In this study, we used xenografts of the human AML cell line THP-1-luc-GFP in NGS mice. This is an aggressive preclinical AML model, with mouse survival of barely over 2 weeks without treatment. The antitumor efficacy of single or multiple injections of distinct doses of CYAD-01 CAR T cells was evaluated by in vivo bioluminescence imaging. The biodistribution and persistence of CAR T cells in the peripheral blood, bone marrow and spleen were monitored by flow cytometry.

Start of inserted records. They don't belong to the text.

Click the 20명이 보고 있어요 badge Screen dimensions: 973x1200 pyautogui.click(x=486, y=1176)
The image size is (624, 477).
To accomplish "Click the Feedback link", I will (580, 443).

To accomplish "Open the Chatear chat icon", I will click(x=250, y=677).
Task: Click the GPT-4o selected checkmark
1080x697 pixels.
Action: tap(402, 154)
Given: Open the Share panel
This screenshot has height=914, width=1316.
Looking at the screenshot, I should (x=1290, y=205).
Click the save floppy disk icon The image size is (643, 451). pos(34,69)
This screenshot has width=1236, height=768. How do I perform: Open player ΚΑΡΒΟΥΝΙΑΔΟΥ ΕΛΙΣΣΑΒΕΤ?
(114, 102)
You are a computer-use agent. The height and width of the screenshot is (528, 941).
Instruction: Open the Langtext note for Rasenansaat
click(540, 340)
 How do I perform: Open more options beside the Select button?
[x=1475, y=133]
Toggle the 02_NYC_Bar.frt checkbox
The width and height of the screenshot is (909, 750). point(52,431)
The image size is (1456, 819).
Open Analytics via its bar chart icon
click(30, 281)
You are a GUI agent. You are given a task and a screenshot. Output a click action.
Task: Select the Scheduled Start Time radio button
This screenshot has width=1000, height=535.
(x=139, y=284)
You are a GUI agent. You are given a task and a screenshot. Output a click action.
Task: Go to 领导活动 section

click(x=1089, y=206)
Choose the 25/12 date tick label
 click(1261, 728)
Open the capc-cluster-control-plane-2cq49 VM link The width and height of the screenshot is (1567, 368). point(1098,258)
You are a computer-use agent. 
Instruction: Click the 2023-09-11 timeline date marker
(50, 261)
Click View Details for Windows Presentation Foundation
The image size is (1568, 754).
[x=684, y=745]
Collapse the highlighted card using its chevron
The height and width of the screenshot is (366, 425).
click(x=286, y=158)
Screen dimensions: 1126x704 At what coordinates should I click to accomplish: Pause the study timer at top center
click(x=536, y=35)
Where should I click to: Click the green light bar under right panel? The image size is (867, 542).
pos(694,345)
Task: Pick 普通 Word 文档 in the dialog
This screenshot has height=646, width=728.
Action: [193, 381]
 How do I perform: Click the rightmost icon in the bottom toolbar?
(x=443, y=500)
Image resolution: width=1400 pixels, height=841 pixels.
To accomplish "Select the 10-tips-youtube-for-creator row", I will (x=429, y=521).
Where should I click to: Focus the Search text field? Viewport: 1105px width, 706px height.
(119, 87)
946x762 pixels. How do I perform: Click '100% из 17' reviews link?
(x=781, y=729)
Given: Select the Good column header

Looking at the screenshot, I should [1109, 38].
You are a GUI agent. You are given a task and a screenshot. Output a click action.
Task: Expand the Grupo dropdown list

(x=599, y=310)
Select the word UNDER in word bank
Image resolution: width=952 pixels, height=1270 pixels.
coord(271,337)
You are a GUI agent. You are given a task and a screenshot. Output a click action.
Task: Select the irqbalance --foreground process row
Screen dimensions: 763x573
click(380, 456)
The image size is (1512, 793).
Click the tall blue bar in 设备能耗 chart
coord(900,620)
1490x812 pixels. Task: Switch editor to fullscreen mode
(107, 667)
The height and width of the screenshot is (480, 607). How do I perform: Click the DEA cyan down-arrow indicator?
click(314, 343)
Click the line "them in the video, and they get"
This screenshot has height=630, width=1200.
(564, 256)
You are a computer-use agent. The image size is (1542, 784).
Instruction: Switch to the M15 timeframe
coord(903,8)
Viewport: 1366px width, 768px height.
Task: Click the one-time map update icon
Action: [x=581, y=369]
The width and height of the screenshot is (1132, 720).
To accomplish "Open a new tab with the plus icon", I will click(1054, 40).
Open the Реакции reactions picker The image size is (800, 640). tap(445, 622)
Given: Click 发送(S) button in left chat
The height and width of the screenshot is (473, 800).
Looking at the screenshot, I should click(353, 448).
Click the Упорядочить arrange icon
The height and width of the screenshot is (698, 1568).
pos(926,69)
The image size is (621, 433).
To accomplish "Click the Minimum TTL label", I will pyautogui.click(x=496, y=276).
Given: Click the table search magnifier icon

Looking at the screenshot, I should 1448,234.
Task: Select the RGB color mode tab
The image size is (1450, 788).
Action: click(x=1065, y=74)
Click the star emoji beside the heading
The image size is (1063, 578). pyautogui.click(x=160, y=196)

Single injection of CYAD-01 cells in the THP-1 mouse model resulted in transient tumor regression with 2-fold prolongation of animal survival. CYAD-01 cells exhibited limited persistence in this animal model, indicating that dose control can be achieved by multiple injections. To this end, 3 injections at weekly intervals enhanced the anti-tumor efficacy of CYAD-01 T cells, resulting in 4-fold increase in animal survival compared to control, untreated animals. To evaluate the minimal dose of CYAD-01 cells that can be used to detect anti-tumor efficacy against the THP-1 AML animal model, four different doses of CYAD-01 T cells were compared using the multiple injection scheme (0.3, 1, 3 and 10 million CAR-T cells per injection). While all doses had an effect in reducing tumor load, tumor control was evident in the 2 higher doses. Importantly, biodistribution of CYAD-01 CAR-T cells differed between control mice and animals bearing AML tumor xenografts. When CYAD-01 cells were injected in tumor-bearing mice, CAR-T cells quickly disappeared from the peripheral blood, indicating homing to the tissues where the cancer cells are located, such as the bone marrow. These experiments are ongoing and the results will be discussed in the conference.
Our study provides proof of principle that multiple injections of relatively low doses of CYAD-01 CAR-T cells exhibit effective anti-tumor activity in an aggressive animal model of AML. This has been verified by the promising preliminary results from the Phase I THINK trial (NCT03018405). Importantly, the persistence of CAR-T cells in the peripheral blood differs between healthy mice and AML models which requires much further investigation.